TASK INSTRUCTIONS — Reproduce the section of the records that opens with the line containing "the dining table?" and closes with the line containing "tap(136, 790)", leaving the requests unchanged. Scale the tap coordinates in each answer by 0.45 and round them to whole numbers, with halves rounded up.

[Part of a data file]
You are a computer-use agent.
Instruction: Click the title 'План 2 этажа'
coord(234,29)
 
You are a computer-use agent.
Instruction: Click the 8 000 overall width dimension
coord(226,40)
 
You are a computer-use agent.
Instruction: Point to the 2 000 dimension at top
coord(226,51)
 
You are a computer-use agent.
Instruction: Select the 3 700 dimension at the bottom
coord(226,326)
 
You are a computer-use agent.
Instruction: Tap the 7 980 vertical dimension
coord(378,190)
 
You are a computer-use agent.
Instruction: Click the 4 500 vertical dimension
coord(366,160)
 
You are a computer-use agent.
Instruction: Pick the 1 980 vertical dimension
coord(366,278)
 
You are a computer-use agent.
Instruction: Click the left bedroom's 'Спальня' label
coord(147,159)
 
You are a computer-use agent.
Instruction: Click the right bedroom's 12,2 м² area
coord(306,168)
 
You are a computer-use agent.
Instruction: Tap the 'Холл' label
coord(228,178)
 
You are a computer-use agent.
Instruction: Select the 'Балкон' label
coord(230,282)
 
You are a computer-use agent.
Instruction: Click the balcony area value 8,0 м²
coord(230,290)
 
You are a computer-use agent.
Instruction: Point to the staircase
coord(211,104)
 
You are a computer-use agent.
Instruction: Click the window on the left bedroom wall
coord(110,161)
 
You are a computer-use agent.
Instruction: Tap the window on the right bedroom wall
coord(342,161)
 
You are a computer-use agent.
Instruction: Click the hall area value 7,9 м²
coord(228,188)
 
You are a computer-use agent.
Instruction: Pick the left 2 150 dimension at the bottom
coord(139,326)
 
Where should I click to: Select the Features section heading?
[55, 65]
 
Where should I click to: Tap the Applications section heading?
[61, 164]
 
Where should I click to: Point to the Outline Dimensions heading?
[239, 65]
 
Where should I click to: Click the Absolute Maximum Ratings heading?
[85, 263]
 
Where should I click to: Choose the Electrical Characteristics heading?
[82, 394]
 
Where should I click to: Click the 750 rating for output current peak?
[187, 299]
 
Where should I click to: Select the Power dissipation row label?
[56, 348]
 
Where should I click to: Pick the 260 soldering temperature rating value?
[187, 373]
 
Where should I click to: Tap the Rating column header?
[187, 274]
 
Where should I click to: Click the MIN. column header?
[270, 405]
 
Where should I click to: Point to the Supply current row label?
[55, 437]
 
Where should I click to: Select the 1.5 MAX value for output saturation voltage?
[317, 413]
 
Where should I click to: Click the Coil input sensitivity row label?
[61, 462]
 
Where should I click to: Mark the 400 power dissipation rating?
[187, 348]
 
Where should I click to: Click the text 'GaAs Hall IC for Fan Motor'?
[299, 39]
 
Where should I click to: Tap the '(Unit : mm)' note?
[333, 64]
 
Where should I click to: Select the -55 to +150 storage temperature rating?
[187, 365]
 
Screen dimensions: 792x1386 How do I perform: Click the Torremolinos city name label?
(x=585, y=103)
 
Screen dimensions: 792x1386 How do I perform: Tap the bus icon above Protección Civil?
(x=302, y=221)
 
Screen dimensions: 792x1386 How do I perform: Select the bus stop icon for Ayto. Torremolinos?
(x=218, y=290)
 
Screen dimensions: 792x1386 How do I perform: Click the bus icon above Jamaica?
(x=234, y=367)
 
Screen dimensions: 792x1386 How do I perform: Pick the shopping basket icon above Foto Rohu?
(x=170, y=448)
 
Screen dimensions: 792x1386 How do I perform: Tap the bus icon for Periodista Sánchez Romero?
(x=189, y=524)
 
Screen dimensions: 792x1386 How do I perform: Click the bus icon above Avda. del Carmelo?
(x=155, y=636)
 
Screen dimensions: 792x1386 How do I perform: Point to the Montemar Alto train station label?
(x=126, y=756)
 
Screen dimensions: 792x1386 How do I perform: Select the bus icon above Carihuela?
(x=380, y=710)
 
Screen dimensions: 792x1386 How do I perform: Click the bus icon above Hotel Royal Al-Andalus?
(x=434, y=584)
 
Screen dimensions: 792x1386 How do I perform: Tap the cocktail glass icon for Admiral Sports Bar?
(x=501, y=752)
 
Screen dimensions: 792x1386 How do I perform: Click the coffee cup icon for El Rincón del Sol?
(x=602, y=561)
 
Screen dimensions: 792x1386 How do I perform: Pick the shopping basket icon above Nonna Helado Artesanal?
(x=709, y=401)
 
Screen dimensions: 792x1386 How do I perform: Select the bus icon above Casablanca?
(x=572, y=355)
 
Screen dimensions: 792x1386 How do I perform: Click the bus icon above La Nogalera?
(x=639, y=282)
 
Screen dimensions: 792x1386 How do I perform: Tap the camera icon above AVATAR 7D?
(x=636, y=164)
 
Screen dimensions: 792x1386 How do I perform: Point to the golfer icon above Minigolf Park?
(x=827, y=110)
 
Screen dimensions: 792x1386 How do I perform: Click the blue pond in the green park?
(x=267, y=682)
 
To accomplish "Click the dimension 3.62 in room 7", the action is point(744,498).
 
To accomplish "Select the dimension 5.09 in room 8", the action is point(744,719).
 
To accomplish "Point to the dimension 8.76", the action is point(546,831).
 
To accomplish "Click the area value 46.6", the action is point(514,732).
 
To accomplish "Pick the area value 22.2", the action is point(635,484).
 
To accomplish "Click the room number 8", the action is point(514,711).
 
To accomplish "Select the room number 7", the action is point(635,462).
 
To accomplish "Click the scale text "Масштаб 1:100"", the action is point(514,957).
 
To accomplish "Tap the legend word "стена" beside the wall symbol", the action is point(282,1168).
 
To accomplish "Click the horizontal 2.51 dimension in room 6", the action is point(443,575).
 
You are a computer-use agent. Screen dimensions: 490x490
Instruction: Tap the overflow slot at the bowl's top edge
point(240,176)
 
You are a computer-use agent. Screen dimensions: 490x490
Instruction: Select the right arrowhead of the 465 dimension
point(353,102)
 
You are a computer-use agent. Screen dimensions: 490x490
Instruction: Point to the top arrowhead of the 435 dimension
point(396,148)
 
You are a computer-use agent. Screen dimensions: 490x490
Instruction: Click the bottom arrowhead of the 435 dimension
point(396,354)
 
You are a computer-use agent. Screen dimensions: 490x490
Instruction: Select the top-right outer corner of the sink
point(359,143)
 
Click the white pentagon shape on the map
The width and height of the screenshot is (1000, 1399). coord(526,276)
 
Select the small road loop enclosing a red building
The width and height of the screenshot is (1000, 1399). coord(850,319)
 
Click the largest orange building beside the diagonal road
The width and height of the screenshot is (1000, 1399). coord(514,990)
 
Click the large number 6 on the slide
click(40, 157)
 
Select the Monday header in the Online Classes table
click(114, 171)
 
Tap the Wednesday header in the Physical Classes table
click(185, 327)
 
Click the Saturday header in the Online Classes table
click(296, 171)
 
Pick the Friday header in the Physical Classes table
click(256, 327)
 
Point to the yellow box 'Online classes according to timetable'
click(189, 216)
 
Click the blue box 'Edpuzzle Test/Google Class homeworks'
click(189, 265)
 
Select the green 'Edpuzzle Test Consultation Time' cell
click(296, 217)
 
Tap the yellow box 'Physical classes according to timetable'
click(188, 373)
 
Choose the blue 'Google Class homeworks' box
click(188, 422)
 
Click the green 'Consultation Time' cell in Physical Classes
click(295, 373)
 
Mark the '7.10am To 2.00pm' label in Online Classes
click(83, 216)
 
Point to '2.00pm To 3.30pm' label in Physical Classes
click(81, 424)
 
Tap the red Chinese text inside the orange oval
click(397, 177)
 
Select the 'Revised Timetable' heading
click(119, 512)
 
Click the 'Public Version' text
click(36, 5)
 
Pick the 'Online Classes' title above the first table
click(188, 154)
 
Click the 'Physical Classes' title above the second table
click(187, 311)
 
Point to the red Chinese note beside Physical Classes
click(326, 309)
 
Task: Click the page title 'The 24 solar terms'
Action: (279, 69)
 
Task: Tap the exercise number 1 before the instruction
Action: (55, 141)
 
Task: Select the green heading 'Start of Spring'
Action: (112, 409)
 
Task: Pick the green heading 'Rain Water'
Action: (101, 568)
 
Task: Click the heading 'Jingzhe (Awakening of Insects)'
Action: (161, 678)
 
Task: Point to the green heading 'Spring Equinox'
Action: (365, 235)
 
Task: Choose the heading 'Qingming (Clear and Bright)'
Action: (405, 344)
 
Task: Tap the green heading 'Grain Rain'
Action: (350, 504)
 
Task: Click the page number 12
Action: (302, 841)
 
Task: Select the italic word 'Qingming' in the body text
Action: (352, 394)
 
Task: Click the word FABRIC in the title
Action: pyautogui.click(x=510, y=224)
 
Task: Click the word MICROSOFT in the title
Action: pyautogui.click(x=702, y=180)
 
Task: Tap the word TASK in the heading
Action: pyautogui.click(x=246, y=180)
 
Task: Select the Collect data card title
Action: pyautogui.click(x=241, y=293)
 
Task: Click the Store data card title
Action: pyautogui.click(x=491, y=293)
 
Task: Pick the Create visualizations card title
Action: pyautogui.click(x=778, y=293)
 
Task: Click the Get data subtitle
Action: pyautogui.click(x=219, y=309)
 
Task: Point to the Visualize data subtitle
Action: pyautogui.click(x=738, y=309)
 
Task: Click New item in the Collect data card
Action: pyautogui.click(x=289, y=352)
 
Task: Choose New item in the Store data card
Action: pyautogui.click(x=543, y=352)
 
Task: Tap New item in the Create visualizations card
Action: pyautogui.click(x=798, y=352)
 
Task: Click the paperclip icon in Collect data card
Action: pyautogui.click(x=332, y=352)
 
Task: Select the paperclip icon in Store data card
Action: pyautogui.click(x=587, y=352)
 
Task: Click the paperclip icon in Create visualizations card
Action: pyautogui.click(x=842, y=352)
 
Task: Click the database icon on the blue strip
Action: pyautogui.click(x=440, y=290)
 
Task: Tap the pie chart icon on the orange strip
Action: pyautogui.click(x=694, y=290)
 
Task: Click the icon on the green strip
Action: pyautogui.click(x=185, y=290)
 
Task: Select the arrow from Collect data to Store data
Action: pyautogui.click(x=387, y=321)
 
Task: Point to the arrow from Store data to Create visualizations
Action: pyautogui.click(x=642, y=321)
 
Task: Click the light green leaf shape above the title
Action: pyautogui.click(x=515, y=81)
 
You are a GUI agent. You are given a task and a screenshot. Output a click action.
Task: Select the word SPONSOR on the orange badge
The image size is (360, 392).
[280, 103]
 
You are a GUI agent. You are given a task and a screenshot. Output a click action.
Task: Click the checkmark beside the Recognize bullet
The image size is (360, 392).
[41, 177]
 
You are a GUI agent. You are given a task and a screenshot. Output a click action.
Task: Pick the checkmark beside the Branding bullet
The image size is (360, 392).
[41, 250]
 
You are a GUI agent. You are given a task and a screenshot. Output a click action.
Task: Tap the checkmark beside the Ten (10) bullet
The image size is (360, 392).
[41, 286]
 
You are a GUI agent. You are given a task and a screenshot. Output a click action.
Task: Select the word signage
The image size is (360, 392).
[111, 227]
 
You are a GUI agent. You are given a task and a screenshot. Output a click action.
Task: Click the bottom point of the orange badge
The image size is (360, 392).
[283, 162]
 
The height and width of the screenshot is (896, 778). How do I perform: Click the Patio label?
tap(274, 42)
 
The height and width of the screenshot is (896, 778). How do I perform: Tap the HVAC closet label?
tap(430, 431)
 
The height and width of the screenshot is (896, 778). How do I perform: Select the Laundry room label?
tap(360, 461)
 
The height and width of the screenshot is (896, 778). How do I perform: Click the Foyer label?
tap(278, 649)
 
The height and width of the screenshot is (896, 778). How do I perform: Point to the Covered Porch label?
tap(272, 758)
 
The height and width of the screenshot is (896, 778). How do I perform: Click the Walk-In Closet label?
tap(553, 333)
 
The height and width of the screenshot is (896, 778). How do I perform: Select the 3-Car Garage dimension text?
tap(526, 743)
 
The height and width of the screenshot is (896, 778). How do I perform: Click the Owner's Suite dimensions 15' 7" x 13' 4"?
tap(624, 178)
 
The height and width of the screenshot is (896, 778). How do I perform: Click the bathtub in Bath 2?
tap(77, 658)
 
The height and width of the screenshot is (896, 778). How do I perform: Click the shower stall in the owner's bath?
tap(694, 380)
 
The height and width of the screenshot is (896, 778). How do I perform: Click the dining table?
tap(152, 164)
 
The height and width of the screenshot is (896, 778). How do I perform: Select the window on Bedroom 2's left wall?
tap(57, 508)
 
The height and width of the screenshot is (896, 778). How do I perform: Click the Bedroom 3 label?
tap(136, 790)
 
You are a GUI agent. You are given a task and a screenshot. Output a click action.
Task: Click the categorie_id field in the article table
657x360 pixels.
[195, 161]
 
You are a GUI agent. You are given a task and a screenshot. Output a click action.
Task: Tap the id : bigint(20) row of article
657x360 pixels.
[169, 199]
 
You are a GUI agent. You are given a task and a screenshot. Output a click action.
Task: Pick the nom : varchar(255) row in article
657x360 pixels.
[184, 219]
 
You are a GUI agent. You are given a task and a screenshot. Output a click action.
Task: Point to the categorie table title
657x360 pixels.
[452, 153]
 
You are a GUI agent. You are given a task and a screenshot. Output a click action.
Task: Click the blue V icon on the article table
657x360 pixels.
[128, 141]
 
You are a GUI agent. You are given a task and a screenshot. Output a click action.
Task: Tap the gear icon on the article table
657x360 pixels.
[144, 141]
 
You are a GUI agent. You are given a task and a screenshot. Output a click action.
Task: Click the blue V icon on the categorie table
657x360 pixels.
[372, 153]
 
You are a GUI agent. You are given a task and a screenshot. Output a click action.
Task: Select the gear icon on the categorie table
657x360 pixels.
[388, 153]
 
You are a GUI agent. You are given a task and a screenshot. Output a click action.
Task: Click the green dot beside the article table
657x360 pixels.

RESULT BELOW —
The height and width of the screenshot is (896, 778). How do I perform: Click the dining table?
tap(68, 74)
 
The height and width of the screenshot is (896, 778). How do I perform: Select the window on Bedroom 2's left wall?
tap(26, 229)
 
The height and width of the screenshot is (896, 778). How do I perform: Click the Bedroom 3 label?
tap(61, 356)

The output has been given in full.